总体来说,红细胞输注有风险,但是发生率比较低。
(1)输血相关循环超负荷(TACO):是最常见的不良反应。患者在输血后发生心衰。其发生率约为1%-5%。一般来说,可以根据患者的心脏病史发现TACO的高危患者,并在输血前或输血后给予利尿剂进行预防。
(2)输血相关急性肺损伤(TRALI):是一种严重的输血不良反应。该不良反应的发生率尚未明确,但有数据显示约为1/5000。目前,我们还无法预知哪些患者容易发生TRALI,诊断也较困难,由于TRALI的症状无法明确是输血原因还是自身原发或潜在的疾病。但一般来说,患者有脓毒症或急性呼吸窘迫综合征时,会考虑是TRALI的易发患者。
(3)细菌感染。2014年有文献数据显示大量输血与少量输血相比,感染风险增加。
(4)病原体传播。随着血液筛查策略和技术的不断完善,经血传播的HIV、肝炎及其他病原体的发生率很低,对血液输注的影响已经控制在非常低的水平,基本上可以不用考虑。
(5)另一项发表在新英格兰上的研究显示,上消化道出血患者接受限制性输血较好。这一结果目前尚未达到共识,一般认为输血增加了门静脉压,容易导致再出血。
4、输注红细胞有血栓形成的风险吗?
这个问题一直受争议,至今尚未达到共识。一直没有良好的临床研究数据支持,也没有权威的meta分析来明确此问题。
5、输血会增加癌症的风险吗?
一直以来,有观点认为输血会导致免疫抑制,从而增加癌症的风险。但没有良好的研究数据来支持,该观点一直没有得到共识。

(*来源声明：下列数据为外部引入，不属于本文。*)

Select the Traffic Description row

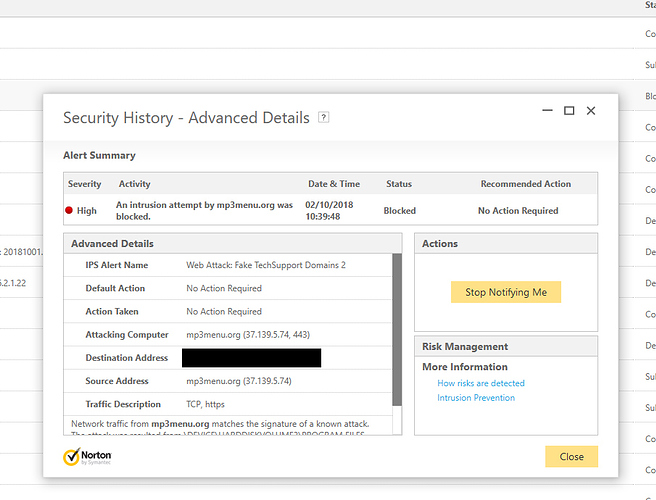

近期柳叶刀杂志发表了FOCUS试验的结果,该研究针对该研究观察了长期死亡率及引起死亡的原因,即(心血管疾病患者接受髋关节置换术,研究输血阈值对结局转归的影响)。其结果认为:与限制性输血组相比,开放性输血组并未看到更多死于癌症和感染的病例。
6、输注红细胞的临床指征是如何考虑?
一般来说,临床医生通常采用血红蛋白阈值来决定是否输血红细胞。也有人认为应该考虑到临床症状,如心动过速、低血压或胸痛等。
近期的很多临床研究中加入了临床症状的观察因素,但是结果显示临床症状似乎并不影响输血决策。
7、AABB最新的红细胞输注指南推荐是什么?
指南指出临床医生主要应用血红蛋白阈值作为输血的指标。
指南与以往相比,主要有以下4个方面的变化:
(1)血流动力学稳定的患者,什么时候考虑输血?指南建议ICU的成人和儿童患者输血,是7g/dl或以下,围手术期的病人,是8g/dl或以下。

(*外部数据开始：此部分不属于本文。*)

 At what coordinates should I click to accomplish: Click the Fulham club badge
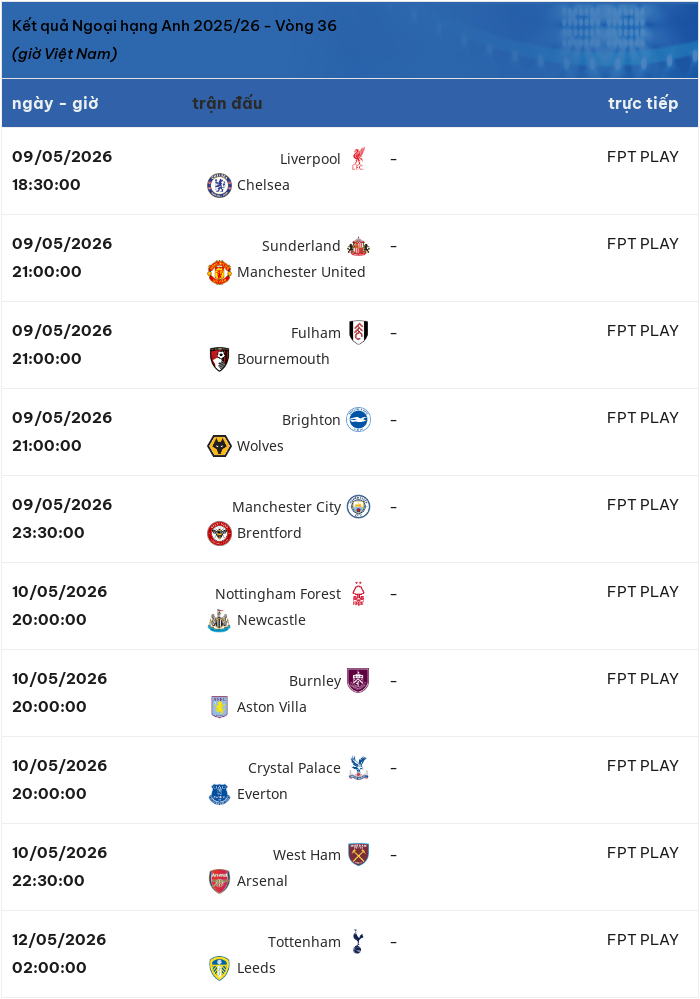click(x=359, y=333)
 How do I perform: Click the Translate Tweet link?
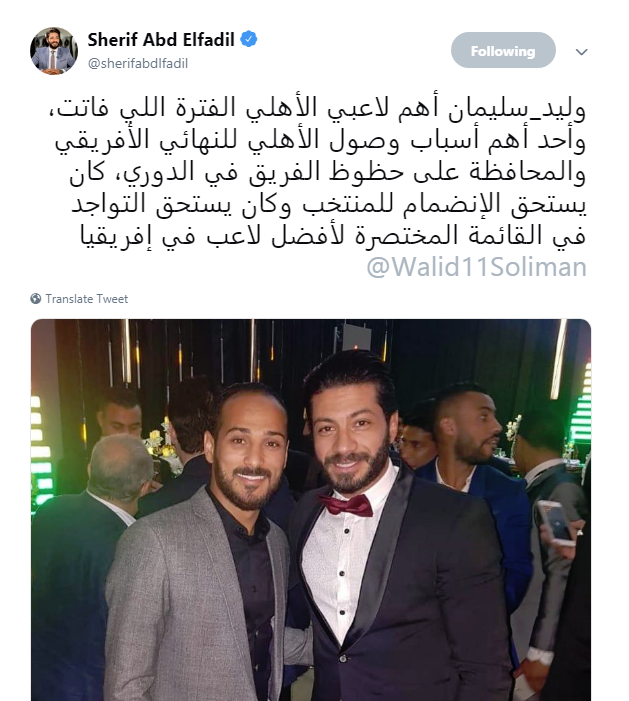pos(87,299)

这些证据主要基于大型临床研究(TRICC/TRIPICU/FOCUS)。
(2)血液动力学稳定的有心血管疾病的患者应如何输血?FOCUS研究结果是8g/dl,全该研究结果尚未得到共识,证据质量中等。
(3)血流动力学稳定的有冠脉综合征的患者应如何输血?目前尚无随机对照研究。
(4)血流动力学稳定的患者输血是否应该考虑临床症状而不是血红蛋白值。我们建议都可以考虑,但尚无证据。

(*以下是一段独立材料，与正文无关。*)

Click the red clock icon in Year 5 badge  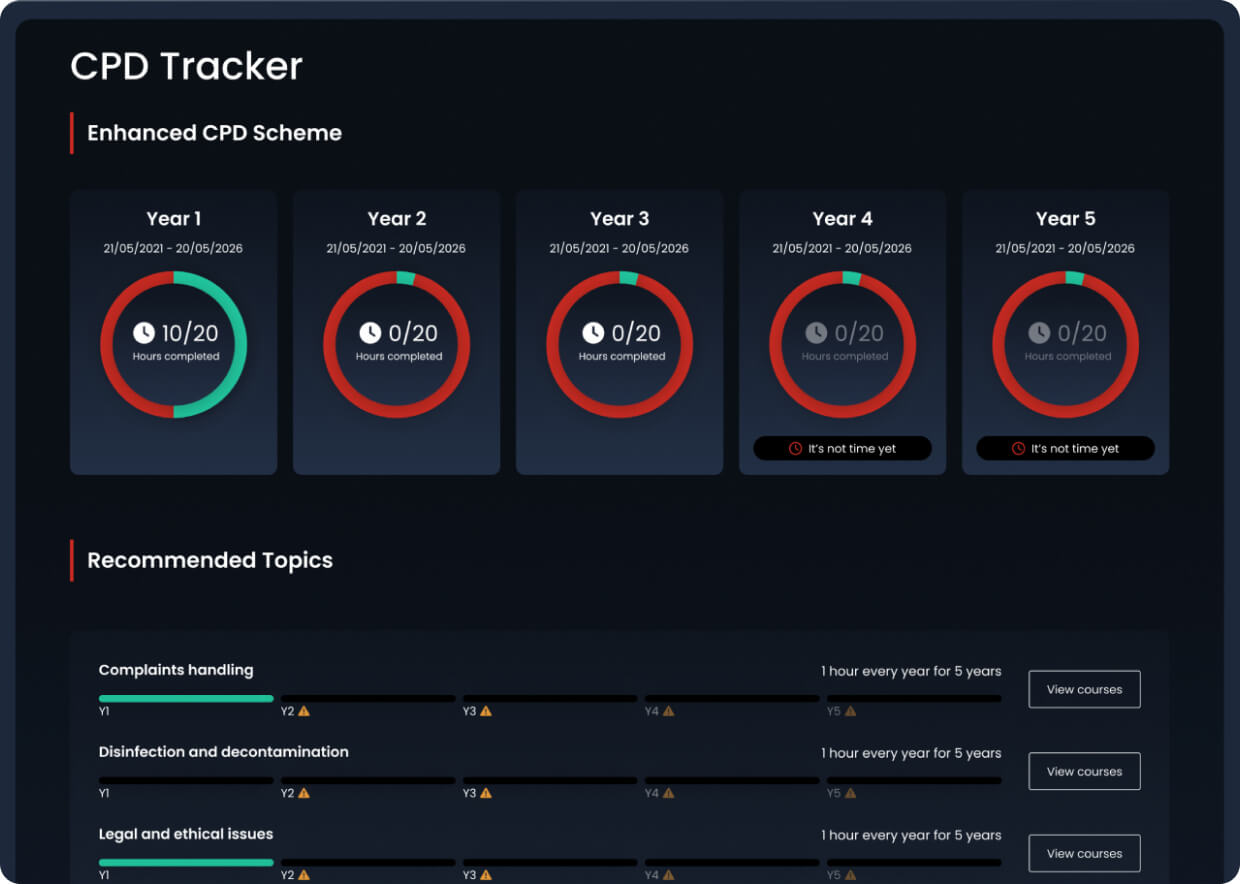(1019, 449)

8、2011年以来,与AABB指南有关的文献研究有那些内容?
Villanueva和其同事开展的大规模临床研究认为:消化道出血患者应采用7g/dl的输血阈值。
Holst 及其同事在2014年发表的临床研究认为:感染性休克患者应采用7g/dl的输血阈值,在不明确输血是否对患者有益的情况下,应该少输血。
9、临床输血的研究还有什么问题受关注?
欧洲进行了一项15000名患者的观察性研究,这些患者均接受冠脉旁路移植或心脏瓣膜手术。他们发现接受超过2个单位红细胞输注的患者容易发生术后中风或短暂性缺血。